If this plan be not successful, the ostium sphenoidale can more certainly be discovered in the following way. A more complete and prolonged application of cocaine is carried out, particularly in the neighbourhood of the olfactory cleft and the spheno-ethmoidal recess. Killian’s long nasal speculum (Fig. 346), sterilized and warmed, is inserted between the middle turbinal and the septum. By separating the blades of the speculum the passage is dilated, so that the instrument can be slipped further in, and so, by alternating movements of expansion and advance, the front wall of the sinus is brought into view. During this procedure the middle turbinal is crowded outwards, and no alarm need be caused if a slight cracking sound shows that its attachment has been fractured.
The mouth of the sphenoidal sinus is often indicated by the muco-pus oozing from it or pulsating in harmony with the pulse. If discharge be not escaping the ostium may be only a potential and not an actual orifice—like that of the meatus urinarius—and has then to be more carefully sought for and detected with a probe. If there be difficulty in finding the ostium, the front wall should not be broken through until the presence and size of the sinus has been demonstrated by means of a radiograph (Figs. 343 and 344). The sinus is washed out, as described for the frontal and maxillary cavities.
OPENING THE SPHENOIDAL SINUS
Indications. Profuse purulent post-nasal catarrh, persistent headache, orbital or ocular or intracranial symptoms, call at once for relief. Not infrequently suppuration in other cavities will not cease, even though operated on, until the sphenoidal sinus has been treated.
Fig. 347. Radiograph showing a Probe in the Sphenoidal Sinus. An india-rubber obturator is in the maxillary antrum.

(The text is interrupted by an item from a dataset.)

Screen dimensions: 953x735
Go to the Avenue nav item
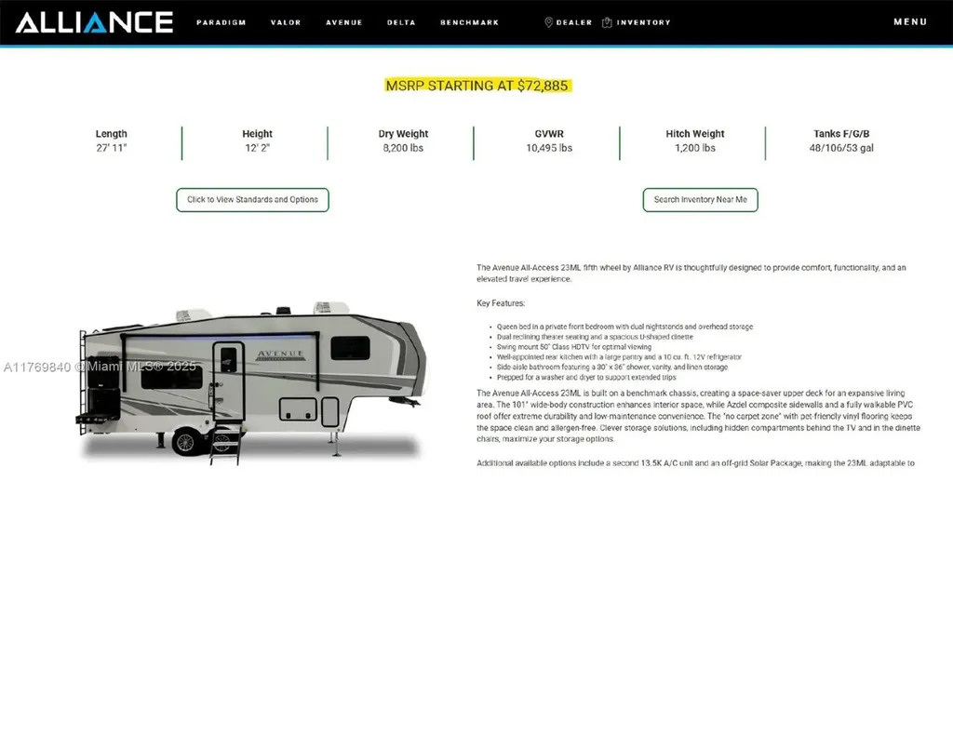pyautogui.click(x=343, y=22)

Operation. Unless long-standing suppuration or ozœna have produced such atrophy of the middle turbinal that the front wall of the sphenoidal sinus is easily inspected from the front, it will be necessary to remove the greater portion of the middle turbinal. If the anterior end has had the typical amputation performed (see [p. 592]), then the rest can be removed with the punch-forceps of Grünwald, the wire snare, or, under nitrous oxide anæsthesia, the spokeshave.